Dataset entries
= Beginning of Section =

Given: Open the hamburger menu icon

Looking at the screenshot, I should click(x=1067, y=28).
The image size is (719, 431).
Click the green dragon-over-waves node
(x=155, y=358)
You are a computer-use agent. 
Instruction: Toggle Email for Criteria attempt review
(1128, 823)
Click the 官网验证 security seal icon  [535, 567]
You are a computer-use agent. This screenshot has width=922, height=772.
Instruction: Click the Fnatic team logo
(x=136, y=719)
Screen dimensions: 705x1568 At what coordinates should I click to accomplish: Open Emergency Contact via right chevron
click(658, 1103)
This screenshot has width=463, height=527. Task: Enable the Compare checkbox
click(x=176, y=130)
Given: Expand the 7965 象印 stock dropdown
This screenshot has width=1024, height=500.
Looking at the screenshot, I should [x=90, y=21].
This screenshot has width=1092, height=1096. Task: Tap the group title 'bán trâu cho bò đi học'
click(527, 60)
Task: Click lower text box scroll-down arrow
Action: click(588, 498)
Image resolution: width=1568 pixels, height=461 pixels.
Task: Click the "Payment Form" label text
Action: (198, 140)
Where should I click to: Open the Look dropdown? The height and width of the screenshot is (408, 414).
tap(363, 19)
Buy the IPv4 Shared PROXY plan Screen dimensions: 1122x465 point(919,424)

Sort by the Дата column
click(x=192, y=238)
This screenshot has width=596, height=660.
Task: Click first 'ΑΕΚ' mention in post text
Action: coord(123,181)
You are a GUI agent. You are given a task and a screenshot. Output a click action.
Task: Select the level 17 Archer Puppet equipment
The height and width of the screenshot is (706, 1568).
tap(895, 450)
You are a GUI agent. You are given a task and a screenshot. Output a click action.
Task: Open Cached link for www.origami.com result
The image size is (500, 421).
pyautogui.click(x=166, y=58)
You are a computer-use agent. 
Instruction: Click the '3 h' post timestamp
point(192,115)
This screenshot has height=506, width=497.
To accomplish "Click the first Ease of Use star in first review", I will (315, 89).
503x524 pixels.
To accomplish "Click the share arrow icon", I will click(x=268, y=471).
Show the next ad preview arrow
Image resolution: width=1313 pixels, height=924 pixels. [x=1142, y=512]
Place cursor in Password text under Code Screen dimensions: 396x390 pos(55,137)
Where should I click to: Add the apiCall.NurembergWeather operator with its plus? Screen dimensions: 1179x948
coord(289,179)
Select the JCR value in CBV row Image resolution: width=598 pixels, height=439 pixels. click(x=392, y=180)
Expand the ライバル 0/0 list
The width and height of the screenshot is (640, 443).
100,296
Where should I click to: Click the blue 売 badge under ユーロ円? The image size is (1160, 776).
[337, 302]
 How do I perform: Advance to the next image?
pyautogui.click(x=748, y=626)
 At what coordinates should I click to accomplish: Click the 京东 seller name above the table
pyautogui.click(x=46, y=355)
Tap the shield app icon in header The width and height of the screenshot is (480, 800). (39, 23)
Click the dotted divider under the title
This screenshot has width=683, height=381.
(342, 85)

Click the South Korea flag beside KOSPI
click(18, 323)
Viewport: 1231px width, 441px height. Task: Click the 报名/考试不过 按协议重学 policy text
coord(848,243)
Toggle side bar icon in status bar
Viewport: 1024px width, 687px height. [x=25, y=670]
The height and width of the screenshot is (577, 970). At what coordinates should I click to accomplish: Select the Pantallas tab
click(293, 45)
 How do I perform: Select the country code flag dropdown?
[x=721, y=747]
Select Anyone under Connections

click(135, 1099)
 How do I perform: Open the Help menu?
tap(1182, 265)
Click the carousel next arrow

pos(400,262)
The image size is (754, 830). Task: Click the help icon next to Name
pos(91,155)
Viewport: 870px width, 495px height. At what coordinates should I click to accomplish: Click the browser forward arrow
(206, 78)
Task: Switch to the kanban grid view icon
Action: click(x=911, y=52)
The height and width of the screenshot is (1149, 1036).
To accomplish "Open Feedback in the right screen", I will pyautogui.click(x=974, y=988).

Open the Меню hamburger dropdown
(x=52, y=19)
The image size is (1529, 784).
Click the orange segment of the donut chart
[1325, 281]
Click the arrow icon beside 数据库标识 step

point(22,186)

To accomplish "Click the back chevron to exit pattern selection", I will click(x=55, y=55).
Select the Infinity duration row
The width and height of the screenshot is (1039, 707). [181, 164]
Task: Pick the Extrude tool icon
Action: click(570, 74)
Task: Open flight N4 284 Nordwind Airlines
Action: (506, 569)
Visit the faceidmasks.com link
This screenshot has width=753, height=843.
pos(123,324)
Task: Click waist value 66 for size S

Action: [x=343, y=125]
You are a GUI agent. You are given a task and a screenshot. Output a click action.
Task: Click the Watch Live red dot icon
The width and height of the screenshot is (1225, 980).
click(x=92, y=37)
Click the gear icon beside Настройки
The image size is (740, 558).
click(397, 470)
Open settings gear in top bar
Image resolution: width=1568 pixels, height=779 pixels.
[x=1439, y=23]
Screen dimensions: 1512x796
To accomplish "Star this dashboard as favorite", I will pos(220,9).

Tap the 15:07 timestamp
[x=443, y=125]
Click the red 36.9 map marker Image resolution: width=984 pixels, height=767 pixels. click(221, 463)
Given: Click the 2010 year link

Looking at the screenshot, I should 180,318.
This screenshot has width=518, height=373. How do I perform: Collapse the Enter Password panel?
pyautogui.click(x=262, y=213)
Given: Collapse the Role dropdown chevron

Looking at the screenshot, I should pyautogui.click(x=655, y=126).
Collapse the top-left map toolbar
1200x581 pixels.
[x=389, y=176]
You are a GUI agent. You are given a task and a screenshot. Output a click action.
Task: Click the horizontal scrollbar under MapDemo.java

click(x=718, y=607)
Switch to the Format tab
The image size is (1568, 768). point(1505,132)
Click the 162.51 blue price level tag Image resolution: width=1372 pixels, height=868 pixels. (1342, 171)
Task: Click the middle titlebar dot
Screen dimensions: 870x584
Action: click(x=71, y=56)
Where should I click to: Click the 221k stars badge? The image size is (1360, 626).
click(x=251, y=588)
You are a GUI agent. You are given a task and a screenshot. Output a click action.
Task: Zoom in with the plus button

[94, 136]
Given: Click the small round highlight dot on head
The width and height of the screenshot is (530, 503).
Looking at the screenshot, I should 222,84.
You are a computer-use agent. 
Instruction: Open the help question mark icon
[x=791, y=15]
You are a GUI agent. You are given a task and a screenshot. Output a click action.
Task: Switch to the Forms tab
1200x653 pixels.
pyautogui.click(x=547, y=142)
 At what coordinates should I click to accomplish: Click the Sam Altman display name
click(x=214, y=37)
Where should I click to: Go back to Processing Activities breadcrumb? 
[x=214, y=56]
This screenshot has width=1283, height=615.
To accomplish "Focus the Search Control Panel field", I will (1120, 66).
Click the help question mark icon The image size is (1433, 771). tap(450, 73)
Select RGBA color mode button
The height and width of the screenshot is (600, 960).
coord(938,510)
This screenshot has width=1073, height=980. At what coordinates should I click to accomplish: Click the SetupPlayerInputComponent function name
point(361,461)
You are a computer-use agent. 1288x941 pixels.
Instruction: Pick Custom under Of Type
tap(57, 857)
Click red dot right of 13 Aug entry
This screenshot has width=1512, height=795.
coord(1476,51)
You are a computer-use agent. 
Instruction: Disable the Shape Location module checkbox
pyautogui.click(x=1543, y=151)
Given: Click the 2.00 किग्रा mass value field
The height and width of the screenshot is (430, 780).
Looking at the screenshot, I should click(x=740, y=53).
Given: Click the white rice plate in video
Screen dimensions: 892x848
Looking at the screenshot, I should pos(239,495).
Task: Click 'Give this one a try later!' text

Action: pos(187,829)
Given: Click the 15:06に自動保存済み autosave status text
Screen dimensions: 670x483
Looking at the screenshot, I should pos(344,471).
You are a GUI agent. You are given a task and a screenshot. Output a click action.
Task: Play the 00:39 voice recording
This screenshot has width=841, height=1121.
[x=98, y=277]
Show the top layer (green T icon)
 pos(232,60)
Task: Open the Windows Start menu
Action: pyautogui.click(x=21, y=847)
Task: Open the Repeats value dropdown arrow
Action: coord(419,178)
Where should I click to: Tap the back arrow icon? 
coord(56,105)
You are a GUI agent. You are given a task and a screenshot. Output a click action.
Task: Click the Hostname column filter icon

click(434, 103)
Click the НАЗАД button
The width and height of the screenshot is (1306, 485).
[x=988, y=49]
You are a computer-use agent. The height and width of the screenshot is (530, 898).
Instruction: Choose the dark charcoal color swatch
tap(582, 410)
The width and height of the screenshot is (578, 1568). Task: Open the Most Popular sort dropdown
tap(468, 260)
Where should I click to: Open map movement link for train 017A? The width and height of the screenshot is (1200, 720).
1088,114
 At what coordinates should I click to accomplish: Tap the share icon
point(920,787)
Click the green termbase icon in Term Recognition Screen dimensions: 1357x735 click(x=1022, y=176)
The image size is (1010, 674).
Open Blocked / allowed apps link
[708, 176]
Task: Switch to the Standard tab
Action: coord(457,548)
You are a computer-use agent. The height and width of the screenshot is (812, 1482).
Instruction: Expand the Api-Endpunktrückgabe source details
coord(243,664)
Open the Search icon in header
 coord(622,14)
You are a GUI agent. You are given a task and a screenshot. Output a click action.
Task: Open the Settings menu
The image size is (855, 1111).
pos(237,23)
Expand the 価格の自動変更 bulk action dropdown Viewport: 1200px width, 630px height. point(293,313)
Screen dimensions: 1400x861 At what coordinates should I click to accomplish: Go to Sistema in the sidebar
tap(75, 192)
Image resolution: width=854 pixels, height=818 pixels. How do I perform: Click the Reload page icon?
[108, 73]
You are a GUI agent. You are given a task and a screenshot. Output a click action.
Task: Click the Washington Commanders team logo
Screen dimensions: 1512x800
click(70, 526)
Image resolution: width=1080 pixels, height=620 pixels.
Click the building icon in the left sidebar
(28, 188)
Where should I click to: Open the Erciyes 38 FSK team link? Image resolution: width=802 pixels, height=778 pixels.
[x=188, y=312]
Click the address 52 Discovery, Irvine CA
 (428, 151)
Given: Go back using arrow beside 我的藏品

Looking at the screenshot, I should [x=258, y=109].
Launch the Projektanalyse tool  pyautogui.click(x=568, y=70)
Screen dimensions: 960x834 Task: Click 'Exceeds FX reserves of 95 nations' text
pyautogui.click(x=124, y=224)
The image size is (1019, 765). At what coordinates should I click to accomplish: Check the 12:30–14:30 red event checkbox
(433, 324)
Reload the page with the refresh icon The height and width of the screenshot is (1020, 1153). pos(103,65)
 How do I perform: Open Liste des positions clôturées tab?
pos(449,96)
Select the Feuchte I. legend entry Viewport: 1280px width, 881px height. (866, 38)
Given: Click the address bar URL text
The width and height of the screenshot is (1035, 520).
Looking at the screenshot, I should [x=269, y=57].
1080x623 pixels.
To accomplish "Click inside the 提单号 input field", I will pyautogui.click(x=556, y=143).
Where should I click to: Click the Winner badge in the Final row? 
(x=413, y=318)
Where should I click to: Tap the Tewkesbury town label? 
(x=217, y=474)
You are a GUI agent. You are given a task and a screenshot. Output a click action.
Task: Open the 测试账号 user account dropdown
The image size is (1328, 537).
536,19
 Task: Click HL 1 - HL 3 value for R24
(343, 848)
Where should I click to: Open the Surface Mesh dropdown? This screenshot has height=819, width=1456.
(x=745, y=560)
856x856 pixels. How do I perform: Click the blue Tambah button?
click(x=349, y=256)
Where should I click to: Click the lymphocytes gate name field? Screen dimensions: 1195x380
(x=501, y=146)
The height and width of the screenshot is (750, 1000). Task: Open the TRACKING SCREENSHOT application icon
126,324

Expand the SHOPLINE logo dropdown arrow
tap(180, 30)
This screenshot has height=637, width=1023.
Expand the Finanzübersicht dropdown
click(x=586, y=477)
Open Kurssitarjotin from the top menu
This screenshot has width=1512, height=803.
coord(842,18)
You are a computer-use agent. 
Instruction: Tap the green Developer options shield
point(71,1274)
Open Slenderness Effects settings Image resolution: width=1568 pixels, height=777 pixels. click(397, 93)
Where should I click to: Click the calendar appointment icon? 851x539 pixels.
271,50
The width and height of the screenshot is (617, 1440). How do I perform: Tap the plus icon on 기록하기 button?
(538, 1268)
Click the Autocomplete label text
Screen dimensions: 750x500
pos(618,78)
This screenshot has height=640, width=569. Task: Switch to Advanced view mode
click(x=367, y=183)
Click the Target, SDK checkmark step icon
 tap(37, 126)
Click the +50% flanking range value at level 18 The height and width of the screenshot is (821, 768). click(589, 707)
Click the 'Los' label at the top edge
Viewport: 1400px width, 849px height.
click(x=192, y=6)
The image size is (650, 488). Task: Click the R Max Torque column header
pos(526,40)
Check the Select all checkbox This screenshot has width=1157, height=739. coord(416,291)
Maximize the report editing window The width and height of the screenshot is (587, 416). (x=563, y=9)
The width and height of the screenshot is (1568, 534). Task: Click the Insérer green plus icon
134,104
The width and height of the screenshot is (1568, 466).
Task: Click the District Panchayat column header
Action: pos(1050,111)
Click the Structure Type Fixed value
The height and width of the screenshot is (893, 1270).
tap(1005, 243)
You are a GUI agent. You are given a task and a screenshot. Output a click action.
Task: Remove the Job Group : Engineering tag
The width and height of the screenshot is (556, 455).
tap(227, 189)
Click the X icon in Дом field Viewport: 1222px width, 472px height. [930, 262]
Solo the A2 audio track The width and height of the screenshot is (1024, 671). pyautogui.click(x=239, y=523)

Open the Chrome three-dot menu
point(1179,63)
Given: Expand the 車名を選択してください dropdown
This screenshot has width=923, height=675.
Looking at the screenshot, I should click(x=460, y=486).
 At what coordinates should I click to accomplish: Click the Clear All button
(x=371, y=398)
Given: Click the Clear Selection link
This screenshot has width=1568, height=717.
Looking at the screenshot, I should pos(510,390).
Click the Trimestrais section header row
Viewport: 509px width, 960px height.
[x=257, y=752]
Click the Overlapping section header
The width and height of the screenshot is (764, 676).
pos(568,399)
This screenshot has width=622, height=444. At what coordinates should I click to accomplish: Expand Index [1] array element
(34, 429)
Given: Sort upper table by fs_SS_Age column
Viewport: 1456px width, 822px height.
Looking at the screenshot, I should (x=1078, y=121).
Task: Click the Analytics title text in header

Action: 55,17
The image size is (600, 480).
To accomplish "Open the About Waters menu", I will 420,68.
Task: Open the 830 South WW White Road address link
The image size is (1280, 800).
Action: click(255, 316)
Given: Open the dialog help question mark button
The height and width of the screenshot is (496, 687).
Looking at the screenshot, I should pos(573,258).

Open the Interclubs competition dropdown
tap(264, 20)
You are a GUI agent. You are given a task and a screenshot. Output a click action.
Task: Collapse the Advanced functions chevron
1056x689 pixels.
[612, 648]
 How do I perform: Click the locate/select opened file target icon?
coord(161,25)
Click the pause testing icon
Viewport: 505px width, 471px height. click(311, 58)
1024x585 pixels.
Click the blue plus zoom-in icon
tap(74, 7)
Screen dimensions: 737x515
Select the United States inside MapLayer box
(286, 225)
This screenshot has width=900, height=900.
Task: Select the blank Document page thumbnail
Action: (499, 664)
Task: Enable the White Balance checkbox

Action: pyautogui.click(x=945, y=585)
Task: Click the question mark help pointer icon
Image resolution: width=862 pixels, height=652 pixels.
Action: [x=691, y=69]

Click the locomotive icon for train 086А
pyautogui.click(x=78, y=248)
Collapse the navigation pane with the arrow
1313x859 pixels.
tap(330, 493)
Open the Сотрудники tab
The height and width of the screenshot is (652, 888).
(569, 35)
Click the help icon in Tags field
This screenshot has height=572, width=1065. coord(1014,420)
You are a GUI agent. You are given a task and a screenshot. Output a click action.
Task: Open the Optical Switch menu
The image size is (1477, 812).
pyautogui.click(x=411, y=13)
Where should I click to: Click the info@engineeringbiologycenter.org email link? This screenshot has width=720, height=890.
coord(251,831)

= End of Section =

Work instructions
Please show every line above that includes the word "entry".

Result of the exercise
Click red dot right of 13 Aug entry
Select the Feuchte I. legend entry Viewport: 1280px width, 881px height. (866, 38)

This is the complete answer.